*** Opening of MATERIAL SUPPLIED ***

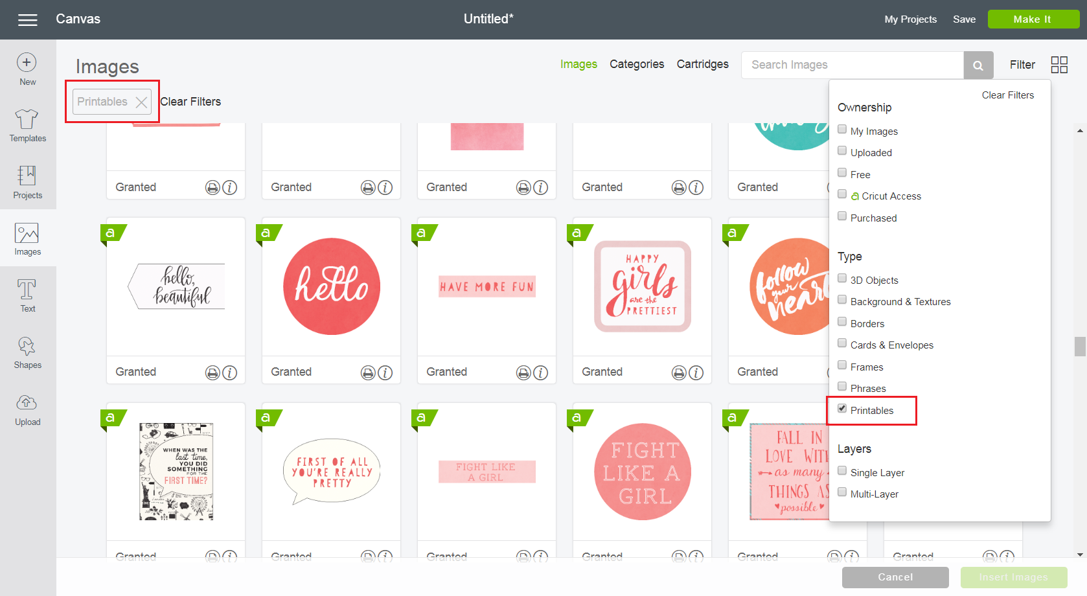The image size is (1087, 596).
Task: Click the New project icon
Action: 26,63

*** Close of MATERIAL SUPPLIED ***
*** Opening of MATERIAL SUPPLIED ***

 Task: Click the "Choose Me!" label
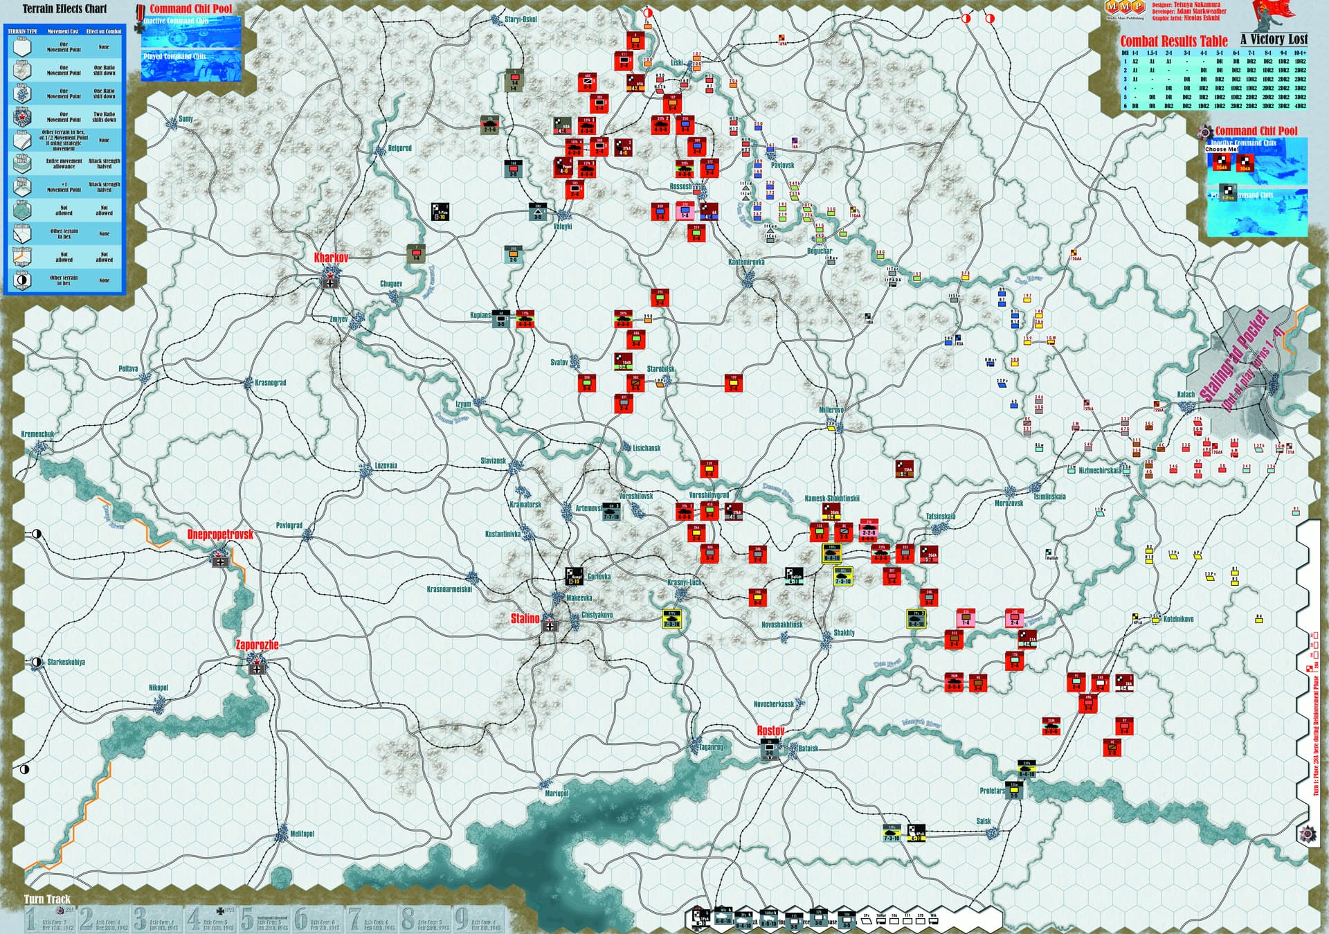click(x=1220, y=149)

*** Close of MATERIAL SUPPLIED ***
*** Opening of MATERIAL SUPPLIED ***

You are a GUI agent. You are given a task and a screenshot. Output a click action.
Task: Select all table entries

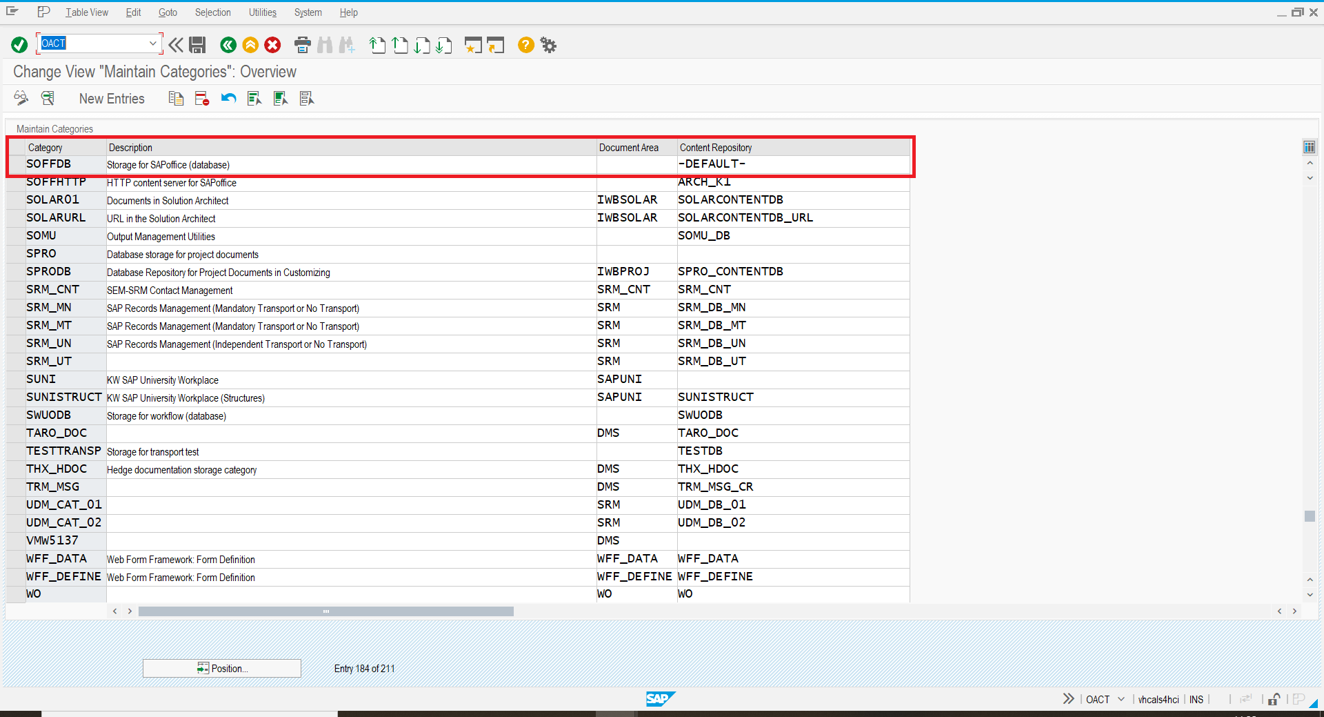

*** Close of MATERIAL SUPPLIED ***

> **TASK**:
Your answer should consist solely of the lines above from the line with "You are a GUI" to the line with "Task: Select all table entries", both included, reproduced exactly.

> **EXERCISE RESULT**:
You are a GUI agent. You are given a task and a screenshot. Output a click action.
Task: Select all table entries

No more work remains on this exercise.